Vortex loop dynamics and dynamical quantum phase transitions in 3D fermion matter

TL;DR

This paper explores vortex loop dynamics in 3D fermion matter post-quench, proposing vortex loops as quantized order parameters for dynamical quantum phase transitions, with implications for understanding non-equilibrium phases.

Contribution

It introduces vortex loops as a novel dynamical order parameter for DQPTs in 3D fermion systems and links their behavior to phase transitions.

Findings

Vortex loops form one-dimensional dynamical objects in 3D fermion models.

Number of vortex loops can distinguish non-equilibrium phases.

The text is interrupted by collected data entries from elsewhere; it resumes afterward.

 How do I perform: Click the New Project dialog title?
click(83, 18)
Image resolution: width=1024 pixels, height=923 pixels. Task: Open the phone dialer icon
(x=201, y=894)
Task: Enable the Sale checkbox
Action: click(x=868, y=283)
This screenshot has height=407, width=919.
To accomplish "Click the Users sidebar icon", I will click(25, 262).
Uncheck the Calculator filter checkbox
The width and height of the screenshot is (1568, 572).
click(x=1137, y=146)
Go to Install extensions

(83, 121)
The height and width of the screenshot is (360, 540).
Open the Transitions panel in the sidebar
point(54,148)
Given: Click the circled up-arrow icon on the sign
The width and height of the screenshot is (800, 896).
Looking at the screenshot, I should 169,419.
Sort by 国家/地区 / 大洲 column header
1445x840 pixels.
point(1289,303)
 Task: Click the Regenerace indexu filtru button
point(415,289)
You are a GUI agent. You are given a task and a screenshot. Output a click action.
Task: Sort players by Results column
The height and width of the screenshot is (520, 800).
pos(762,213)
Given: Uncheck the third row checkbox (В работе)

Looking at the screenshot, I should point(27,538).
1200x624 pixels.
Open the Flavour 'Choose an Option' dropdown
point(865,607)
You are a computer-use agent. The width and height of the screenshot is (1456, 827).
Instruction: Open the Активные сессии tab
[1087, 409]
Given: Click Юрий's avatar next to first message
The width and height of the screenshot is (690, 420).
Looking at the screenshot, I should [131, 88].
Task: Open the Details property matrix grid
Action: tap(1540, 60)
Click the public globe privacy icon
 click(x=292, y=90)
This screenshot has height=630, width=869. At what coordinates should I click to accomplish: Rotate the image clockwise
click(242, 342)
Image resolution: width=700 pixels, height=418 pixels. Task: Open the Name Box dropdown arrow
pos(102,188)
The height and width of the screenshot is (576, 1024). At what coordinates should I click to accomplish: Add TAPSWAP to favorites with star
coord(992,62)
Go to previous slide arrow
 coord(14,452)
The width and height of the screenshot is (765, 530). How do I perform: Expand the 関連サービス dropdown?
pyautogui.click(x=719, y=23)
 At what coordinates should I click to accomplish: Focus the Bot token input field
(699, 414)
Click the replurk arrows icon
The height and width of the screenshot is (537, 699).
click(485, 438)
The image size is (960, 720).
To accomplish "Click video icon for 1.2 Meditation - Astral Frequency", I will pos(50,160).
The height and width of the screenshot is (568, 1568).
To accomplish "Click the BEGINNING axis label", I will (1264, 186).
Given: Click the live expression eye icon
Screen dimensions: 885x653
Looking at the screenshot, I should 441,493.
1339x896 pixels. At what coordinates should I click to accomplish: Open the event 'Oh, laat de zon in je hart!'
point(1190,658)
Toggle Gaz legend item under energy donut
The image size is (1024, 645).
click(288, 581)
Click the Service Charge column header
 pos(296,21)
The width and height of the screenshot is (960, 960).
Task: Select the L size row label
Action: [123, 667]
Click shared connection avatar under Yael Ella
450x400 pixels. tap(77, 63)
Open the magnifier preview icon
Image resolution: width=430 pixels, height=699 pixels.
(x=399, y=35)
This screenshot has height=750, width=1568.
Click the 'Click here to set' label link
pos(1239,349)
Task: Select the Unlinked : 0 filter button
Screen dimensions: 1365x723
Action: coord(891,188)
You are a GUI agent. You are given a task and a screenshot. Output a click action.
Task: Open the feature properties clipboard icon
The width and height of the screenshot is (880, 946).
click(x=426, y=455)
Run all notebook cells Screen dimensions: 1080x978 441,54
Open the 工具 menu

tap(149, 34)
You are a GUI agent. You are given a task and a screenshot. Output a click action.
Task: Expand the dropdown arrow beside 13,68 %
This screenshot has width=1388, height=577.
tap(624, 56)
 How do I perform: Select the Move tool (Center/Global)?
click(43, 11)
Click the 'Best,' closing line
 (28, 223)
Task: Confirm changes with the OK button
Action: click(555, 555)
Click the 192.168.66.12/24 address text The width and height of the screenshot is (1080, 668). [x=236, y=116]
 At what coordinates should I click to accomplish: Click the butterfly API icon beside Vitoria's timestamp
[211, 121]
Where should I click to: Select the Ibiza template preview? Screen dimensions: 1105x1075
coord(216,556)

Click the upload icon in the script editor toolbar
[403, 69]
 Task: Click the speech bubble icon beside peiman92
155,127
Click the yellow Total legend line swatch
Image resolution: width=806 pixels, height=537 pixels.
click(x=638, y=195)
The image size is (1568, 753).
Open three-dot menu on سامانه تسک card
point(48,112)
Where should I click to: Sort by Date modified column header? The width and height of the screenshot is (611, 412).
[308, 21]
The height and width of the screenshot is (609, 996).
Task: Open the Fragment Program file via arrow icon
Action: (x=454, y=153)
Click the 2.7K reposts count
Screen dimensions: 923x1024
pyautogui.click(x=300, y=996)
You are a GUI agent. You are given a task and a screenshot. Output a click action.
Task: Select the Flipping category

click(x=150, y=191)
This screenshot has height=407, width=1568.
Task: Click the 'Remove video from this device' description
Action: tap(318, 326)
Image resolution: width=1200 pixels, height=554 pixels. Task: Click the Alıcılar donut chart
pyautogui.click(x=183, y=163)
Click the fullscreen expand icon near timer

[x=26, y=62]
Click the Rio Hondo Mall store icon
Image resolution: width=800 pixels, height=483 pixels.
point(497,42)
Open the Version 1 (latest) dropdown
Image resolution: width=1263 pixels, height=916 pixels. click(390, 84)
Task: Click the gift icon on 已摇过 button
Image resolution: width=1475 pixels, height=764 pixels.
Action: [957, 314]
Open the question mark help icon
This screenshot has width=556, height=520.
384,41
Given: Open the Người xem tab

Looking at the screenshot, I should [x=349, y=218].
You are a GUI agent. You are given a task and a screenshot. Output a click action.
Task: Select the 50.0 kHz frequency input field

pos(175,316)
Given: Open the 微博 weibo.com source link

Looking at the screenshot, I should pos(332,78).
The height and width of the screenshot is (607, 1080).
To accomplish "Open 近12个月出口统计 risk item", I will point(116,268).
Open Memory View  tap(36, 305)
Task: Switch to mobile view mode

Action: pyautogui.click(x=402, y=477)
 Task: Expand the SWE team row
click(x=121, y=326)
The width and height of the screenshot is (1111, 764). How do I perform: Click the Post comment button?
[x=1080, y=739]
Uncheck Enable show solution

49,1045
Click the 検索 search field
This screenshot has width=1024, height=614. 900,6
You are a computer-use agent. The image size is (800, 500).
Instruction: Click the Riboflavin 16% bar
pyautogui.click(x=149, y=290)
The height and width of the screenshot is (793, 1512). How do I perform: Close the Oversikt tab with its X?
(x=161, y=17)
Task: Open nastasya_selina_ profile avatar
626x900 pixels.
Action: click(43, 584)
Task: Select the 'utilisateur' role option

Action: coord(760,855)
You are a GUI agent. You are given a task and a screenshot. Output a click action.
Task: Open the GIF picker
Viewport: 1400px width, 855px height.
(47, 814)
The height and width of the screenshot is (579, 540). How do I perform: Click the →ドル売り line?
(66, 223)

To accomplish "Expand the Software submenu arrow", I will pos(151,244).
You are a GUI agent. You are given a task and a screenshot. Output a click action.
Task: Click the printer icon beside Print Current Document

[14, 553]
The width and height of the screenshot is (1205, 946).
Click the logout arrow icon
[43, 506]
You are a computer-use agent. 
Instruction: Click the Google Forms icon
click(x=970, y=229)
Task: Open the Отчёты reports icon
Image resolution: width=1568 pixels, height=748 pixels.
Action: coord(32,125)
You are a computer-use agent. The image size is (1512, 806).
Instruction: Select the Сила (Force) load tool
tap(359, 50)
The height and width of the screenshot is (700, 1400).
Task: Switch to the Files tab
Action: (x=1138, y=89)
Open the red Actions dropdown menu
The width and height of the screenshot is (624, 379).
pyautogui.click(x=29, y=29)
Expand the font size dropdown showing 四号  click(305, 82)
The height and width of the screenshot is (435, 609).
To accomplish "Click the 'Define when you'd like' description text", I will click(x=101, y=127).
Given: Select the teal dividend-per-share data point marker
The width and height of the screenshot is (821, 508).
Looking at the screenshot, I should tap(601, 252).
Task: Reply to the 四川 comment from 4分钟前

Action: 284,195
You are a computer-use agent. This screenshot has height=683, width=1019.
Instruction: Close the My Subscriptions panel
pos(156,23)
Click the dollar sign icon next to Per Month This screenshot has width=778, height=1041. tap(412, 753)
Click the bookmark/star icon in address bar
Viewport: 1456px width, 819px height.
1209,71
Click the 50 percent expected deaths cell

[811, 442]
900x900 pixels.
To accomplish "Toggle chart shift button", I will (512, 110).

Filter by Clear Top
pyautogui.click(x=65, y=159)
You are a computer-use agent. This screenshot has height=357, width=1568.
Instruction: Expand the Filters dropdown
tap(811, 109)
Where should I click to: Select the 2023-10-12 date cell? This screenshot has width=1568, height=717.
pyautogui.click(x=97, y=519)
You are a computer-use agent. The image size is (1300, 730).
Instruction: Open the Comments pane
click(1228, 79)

Vortex loops are robust under weak interactions.

Abstract

Over the past decade, dynamical quantum phase transitions (DQPTs) have emerged as a paradigm shift in understanding nonequilibrium quantum many-body systems. However, the challenge lies in identifying order parameters that effectively characterize the associated dynamic phases. In this study, we investigate the behavior of vortex singularities in the phase of the Green's function for a broad class of fermion lattice models in three dimensions after an instantaneous quench in both interacting and non-interacting systems. We find that the full set of vortices form one-dimensional dynamical objects, which we call \emph{vortex loops}. We propose that the number of such vortex loops can be interpreted as a quantized order parameter that distinguishes between different non-equilibrium phases. Our results establish an explicit link between variations in the order parameter and DQPTs in the non-interacting scenario. Moreover, we show that the vortex loops are robust in the weakly interacting case, even though there is no direct relation between the Loschmidt amplitude and the Green's function. Finally, we observe that vortex loops can form complex dynamical patterns in momentum space. Our findings provide valuable insights for developing definitions of dynamical order parameters in non-equilibrium systems.